Copy the entries below word for word, from the line containing "Task: Click the Sign Up / Login link" through the end of the entries, leaving the pictures out.
* Begin DATA ROWS *
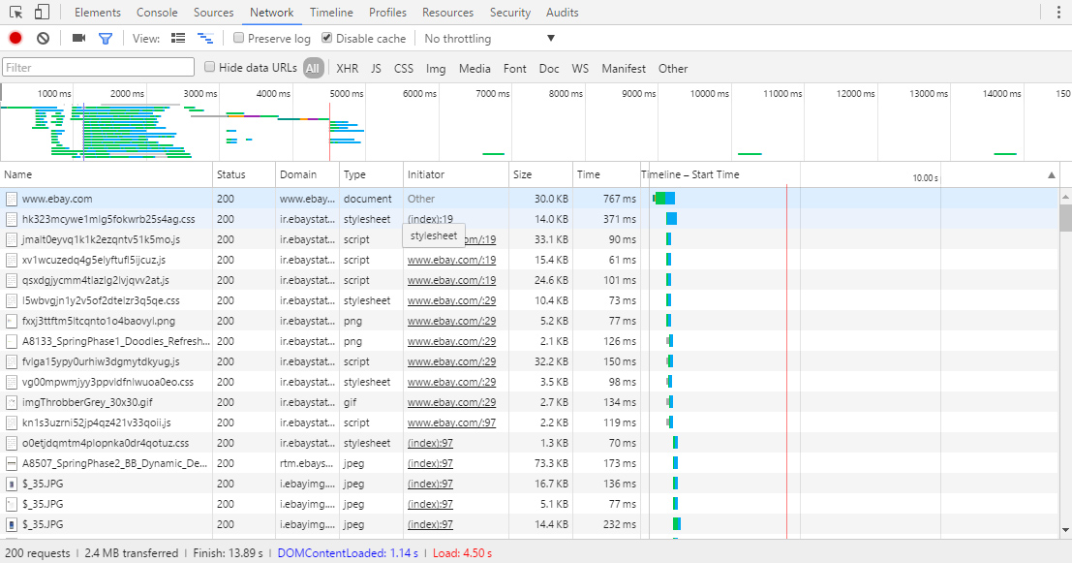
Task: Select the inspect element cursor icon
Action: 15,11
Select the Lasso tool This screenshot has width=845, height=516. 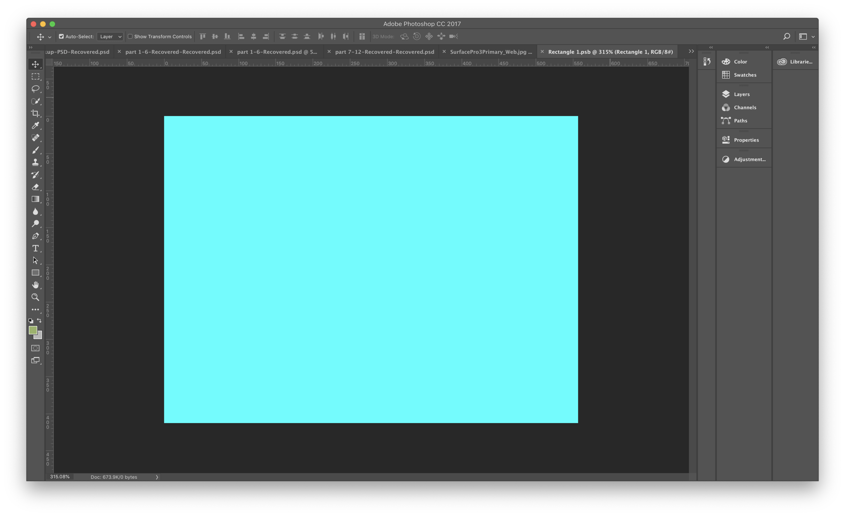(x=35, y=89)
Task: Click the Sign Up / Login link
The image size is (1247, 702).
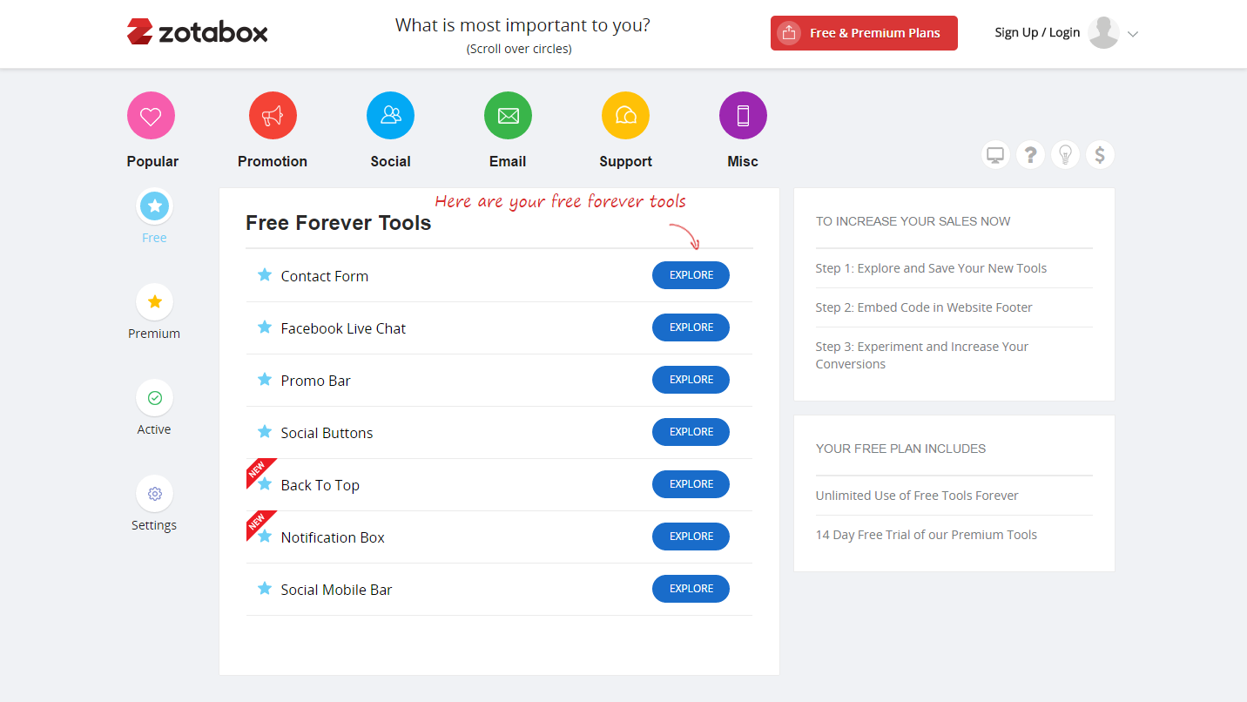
* End DATA ROWS *
→ **RESULT**:
Task: Click the Sign Up / Login link
The image size is (1247, 702).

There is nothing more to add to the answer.